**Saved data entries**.

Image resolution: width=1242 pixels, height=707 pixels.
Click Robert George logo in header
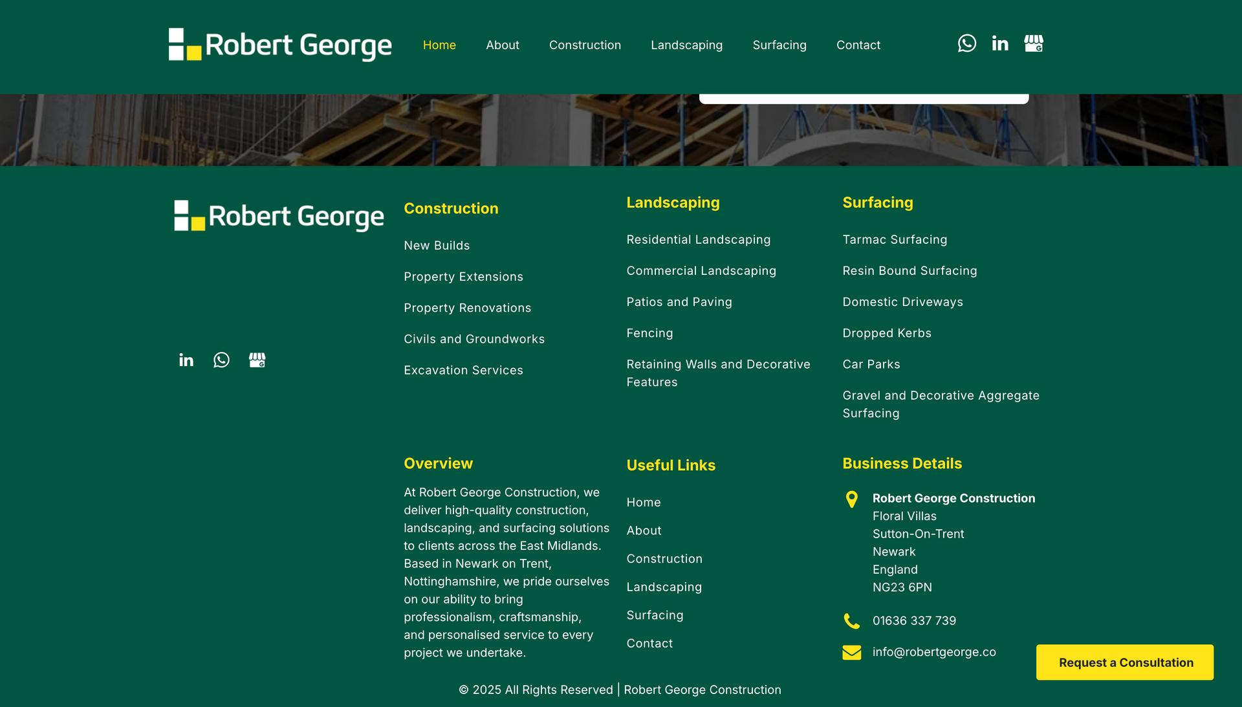280,45
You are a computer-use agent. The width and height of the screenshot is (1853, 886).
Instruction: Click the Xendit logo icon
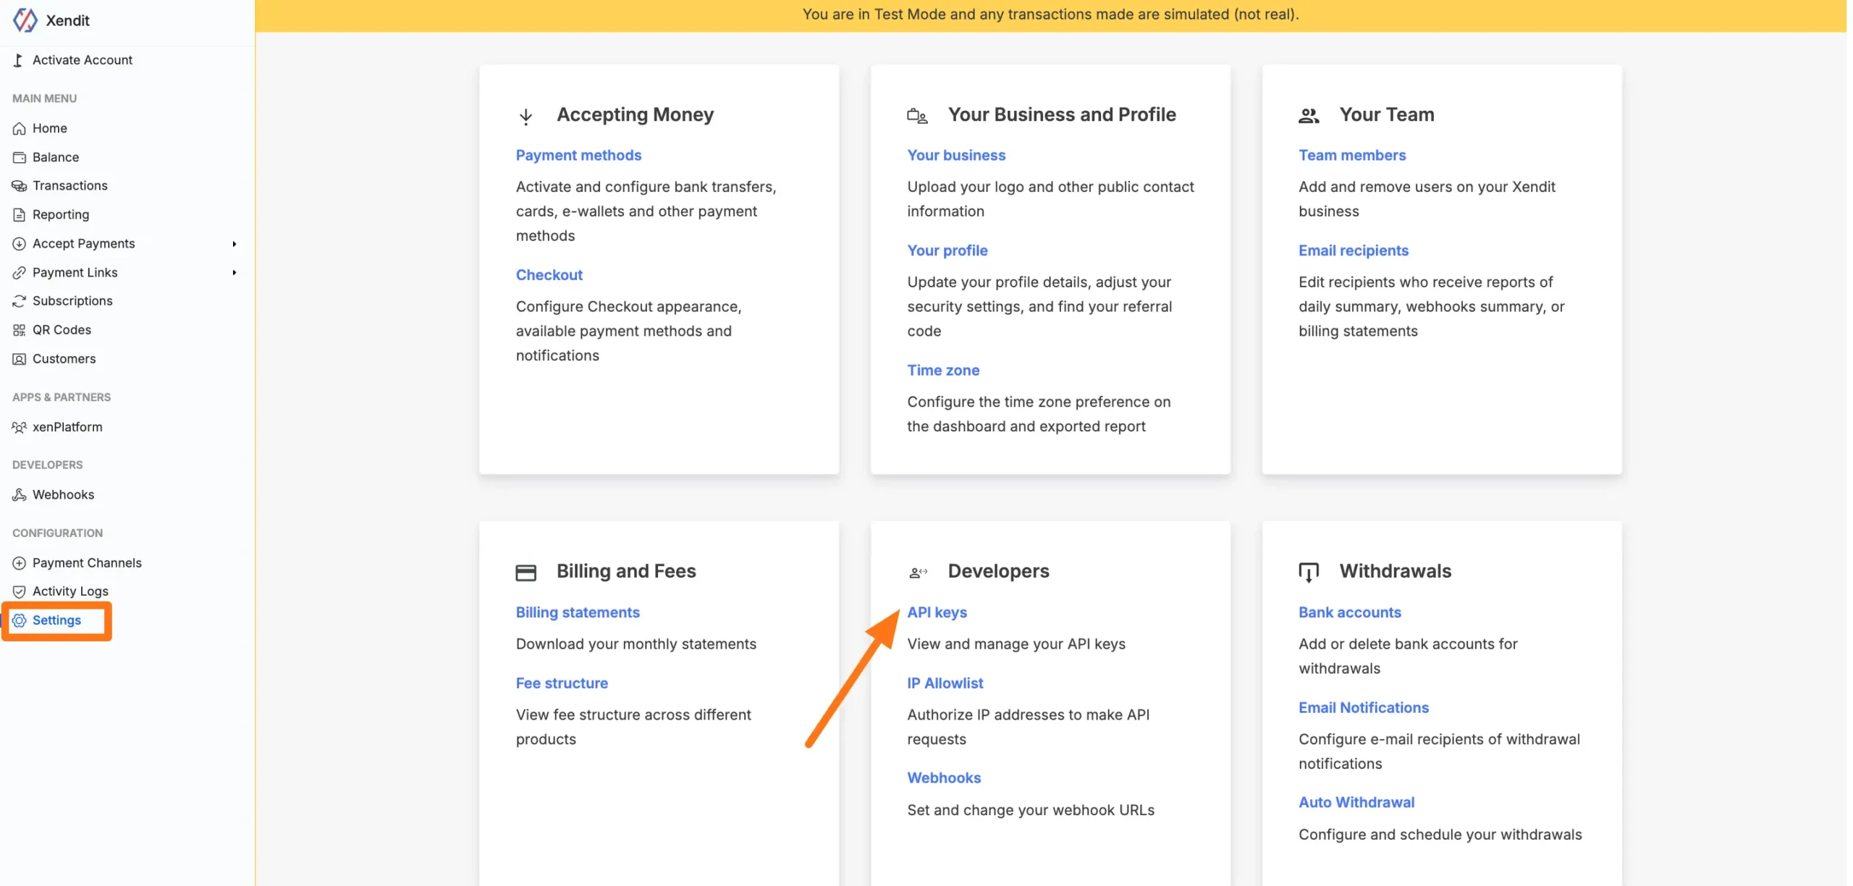(x=25, y=20)
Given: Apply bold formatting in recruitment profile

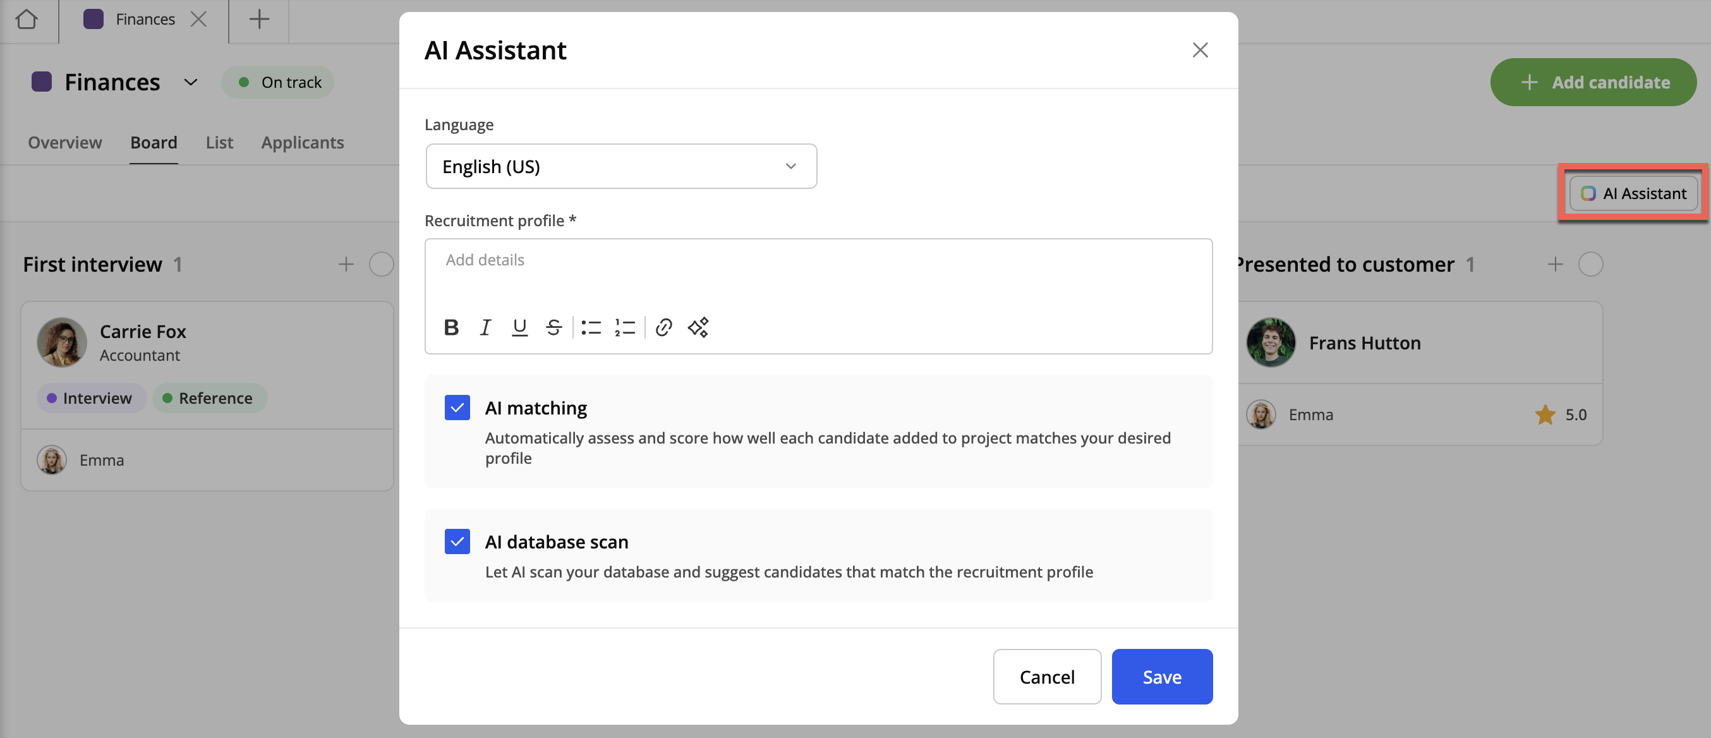Looking at the screenshot, I should coord(451,327).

**DIRECTIONS FOR THIS TASK**. Repeat only the lines from the one holding "Instruction: Click the Xendit logo icon" through the last line of the data, inclusive. Keep the pictures out.

**FINISHED EXERCISE**.
Instruction: Click the Xendit logo icon
(x=25, y=20)
Given: Apply bold formatting in recruitment profile

Looking at the screenshot, I should coord(451,327).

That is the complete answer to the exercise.